What you will do: Reproduce every one of the following rows verbatim, preserving each line and its original order.

╭──

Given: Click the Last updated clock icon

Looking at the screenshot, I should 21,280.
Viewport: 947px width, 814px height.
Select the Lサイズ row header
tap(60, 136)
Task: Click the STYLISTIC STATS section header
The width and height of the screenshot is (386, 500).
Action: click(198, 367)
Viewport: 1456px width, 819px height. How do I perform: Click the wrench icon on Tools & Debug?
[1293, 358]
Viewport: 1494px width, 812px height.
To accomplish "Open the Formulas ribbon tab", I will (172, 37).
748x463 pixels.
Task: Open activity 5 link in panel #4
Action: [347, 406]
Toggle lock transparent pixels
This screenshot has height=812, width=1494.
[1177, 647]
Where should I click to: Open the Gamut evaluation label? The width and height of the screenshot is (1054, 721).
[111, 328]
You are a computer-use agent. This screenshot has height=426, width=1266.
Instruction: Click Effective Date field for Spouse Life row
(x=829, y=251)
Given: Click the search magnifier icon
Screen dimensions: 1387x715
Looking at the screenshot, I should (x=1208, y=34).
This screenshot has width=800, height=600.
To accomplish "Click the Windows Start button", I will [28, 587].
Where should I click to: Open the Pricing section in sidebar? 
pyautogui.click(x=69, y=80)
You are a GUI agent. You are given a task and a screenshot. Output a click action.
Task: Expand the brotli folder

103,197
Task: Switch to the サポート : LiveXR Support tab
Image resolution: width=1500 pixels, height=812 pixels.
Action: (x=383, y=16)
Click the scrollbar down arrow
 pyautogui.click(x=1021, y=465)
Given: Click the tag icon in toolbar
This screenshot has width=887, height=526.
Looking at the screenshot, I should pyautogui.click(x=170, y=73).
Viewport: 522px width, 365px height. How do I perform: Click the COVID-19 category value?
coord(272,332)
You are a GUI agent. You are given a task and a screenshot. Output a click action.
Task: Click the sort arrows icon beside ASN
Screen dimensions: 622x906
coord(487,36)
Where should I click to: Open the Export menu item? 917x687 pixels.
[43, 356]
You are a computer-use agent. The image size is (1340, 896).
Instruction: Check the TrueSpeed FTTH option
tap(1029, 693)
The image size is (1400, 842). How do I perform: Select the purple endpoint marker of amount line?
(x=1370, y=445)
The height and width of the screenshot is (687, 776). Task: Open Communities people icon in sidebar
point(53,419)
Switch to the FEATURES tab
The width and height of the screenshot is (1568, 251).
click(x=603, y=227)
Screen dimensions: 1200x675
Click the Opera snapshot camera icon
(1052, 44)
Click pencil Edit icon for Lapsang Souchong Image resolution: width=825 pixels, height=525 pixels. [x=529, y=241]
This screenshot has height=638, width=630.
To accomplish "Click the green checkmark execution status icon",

╰──

Solved exercise:
Given: Click the Last updated clock icon

Looking at the screenshot, I should 21,280.
Viewport: 947px width, 814px height.
Select the Lサイズ row header
tap(60, 136)
Task: Click the STYLISTIC STATS section header
The width and height of the screenshot is (386, 500).
Action: click(198, 367)
Viewport: 1456px width, 819px height. How do I perform: Click the wrench icon on Tools & Debug?
[1293, 358]
Viewport: 1494px width, 812px height.
To accomplish "Open the Formulas ribbon tab", I will (172, 37).
748x463 pixels.
Task: Open activity 5 link in panel #4
Action: [347, 406]
Toggle lock transparent pixels
This screenshot has height=812, width=1494.
[1177, 647]
Where should I click to: Open the Gamut evaluation label? The width and height of the screenshot is (1054, 721).
[111, 328]
You are a computer-use agent. This screenshot has height=426, width=1266.
Instruction: Click Effective Date field for Spouse Life row
(x=829, y=251)
Given: Click the search magnifier icon
Screen dimensions: 1387x715
Looking at the screenshot, I should (x=1208, y=34).
This screenshot has width=800, height=600.
To accomplish "Click the Windows Start button", I will [28, 587].
Where should I click to: Open the Pricing section in sidebar? 
pyautogui.click(x=69, y=80)
You are a GUI agent. You are given a task and a screenshot. Output a click action.
Task: Expand the brotli folder

103,197
Task: Switch to the サポート : LiveXR Support tab
Image resolution: width=1500 pixels, height=812 pixels.
Action: (x=383, y=16)
Click the scrollbar down arrow
 pyautogui.click(x=1021, y=465)
Given: Click the tag icon in toolbar
This screenshot has width=887, height=526.
Looking at the screenshot, I should pyautogui.click(x=170, y=73).
Viewport: 522px width, 365px height. How do I perform: Click the COVID-19 category value?
coord(272,332)
You are a GUI agent. You are given a task and a screenshot. Output a click action.
Task: Click the sort arrows icon beside ASN
Screen dimensions: 622x906
coord(487,36)
Where should I click to: Open the Export menu item? 917x687 pixels.
[43, 356]
You are a computer-use agent. The image size is (1340, 896).
Instruction: Check the TrueSpeed FTTH option
tap(1029, 693)
The image size is (1400, 842). How do I perform: Select the purple endpoint marker of amount line?
(x=1370, y=445)
The height and width of the screenshot is (687, 776). Task: Open Communities people icon in sidebar
point(53,419)
Switch to the FEATURES tab
The width and height of the screenshot is (1568, 251).
click(x=603, y=227)
Screen dimensions: 1200x675
Click the Opera snapshot camera icon
(1052, 44)
Click pencil Edit icon for Lapsang Souchong Image resolution: width=825 pixels, height=525 pixels. [x=529, y=241]
This screenshot has height=638, width=630.
To accomplish "Click the green checkmark execution status icon",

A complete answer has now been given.